And that method will return true if such 2 numbers exist in the list else will return false.

import java.util.ArrayList;
import java.util.Arrays;
import java.util.Collections;

/**
 * @author Nitin Agrawal
 * Below class contains 2 methods to find if any 2 numbers exist in the created
 * list whose sum is equal to the passed value.
 */
public class TwoSumImpl {

 private ArrayList<Integer> list = new ArrayList<>();
 private boolean isSorted = false;
 private int size;
 private int lastValue;

 /**
  * Below method adds the numbers to the list.
  * Currently this method is not synchronized, so if multiple threads try to
  * insert the numbers in the list then it will impact the performance to find
  * the result. So for multiple threaded environment, this method can be made
  * synchronized at the object level.
  */
 public void store(int value) {
  list.add(value);
  /**
   * Below will determine if the sorting is required after the addition of
   * new number to the list.
   */
  //  if(isSorted && value < list.get(list.size()-2))
  if(isSorted && value < lastValue)
   isSorted = false;
  lastValue = value;
  size++;
 }

​/**
  * @param value
  * @return boolean
  * Below method determines if any two numbers are present in the list whose
  * sum is equal to the value passed. In worst case its complexity will be nlogn.
++++++
▸ Set of tasks:
1 > In the TwoSumImpl code, what change does the comment suggest for the store method in a multithreaded environment?
2 > Name every private field declared in the TwoSumImpl code.

(Stored dataset items)
++++++
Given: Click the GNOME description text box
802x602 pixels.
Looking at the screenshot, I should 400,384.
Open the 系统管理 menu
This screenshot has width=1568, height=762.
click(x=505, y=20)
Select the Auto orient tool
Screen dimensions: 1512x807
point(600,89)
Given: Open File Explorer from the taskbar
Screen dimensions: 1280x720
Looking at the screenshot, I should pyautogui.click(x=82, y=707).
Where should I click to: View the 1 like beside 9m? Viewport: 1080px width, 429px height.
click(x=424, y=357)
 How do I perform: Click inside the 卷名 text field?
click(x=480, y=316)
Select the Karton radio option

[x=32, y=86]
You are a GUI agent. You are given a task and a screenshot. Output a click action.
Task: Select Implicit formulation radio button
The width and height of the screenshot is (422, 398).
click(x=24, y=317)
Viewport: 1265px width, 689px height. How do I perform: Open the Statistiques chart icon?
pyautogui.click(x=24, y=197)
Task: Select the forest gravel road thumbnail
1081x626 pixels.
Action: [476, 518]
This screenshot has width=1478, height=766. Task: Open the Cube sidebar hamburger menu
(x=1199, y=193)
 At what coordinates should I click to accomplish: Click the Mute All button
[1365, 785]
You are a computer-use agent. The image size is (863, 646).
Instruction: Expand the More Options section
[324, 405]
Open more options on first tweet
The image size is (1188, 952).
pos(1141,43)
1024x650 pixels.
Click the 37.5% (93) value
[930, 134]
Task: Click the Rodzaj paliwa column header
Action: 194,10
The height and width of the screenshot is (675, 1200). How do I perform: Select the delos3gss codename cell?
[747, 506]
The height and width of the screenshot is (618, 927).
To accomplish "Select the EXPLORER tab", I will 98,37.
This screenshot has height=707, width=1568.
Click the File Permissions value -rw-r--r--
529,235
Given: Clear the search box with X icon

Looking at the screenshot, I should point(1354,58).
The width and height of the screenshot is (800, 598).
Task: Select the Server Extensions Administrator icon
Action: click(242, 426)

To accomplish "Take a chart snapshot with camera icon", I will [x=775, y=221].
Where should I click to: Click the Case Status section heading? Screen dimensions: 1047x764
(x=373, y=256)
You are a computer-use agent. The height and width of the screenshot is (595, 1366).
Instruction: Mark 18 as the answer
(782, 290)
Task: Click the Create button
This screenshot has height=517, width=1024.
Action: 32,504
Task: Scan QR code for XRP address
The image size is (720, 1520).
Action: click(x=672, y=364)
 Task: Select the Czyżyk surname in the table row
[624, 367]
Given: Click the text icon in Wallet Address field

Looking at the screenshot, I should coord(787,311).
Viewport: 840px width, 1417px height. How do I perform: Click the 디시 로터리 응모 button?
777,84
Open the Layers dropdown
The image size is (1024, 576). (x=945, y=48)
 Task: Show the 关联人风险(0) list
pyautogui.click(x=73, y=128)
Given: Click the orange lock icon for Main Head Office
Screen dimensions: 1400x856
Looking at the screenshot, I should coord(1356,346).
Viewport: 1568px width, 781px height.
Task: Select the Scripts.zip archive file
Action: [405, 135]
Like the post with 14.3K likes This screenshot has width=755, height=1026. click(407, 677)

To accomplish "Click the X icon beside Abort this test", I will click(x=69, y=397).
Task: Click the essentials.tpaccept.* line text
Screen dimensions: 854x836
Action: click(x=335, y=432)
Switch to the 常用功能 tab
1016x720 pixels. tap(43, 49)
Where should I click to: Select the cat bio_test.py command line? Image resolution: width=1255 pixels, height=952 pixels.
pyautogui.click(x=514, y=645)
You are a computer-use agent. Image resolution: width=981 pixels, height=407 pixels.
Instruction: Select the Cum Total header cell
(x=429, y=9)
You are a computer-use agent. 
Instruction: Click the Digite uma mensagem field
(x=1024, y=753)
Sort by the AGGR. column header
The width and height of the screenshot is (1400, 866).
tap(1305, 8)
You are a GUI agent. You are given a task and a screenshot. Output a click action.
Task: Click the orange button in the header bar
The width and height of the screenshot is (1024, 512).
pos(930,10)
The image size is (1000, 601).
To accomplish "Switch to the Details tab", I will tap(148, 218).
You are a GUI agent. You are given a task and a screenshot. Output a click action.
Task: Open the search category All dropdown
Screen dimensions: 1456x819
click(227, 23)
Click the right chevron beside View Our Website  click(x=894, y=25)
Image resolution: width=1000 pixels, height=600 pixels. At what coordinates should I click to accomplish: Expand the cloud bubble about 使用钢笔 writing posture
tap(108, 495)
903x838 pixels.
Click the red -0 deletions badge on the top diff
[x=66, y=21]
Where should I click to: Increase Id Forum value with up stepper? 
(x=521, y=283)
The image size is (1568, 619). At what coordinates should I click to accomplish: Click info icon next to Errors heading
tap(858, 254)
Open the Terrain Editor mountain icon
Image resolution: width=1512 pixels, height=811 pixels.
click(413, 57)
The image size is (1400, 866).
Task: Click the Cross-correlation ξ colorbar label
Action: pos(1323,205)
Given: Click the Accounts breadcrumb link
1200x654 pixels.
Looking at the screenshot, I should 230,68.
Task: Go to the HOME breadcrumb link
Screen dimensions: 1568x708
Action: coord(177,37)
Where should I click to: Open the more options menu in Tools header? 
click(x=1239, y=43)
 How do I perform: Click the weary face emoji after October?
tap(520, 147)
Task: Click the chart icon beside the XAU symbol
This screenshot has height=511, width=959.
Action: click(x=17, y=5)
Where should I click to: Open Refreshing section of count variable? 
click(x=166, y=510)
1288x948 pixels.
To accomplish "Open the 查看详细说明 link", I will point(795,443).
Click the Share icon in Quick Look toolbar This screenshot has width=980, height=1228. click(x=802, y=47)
++++++
▸ Solutions below:
1 > It suggests making the method synchronized at the object level.

2 > list, isSorted, size, lastValue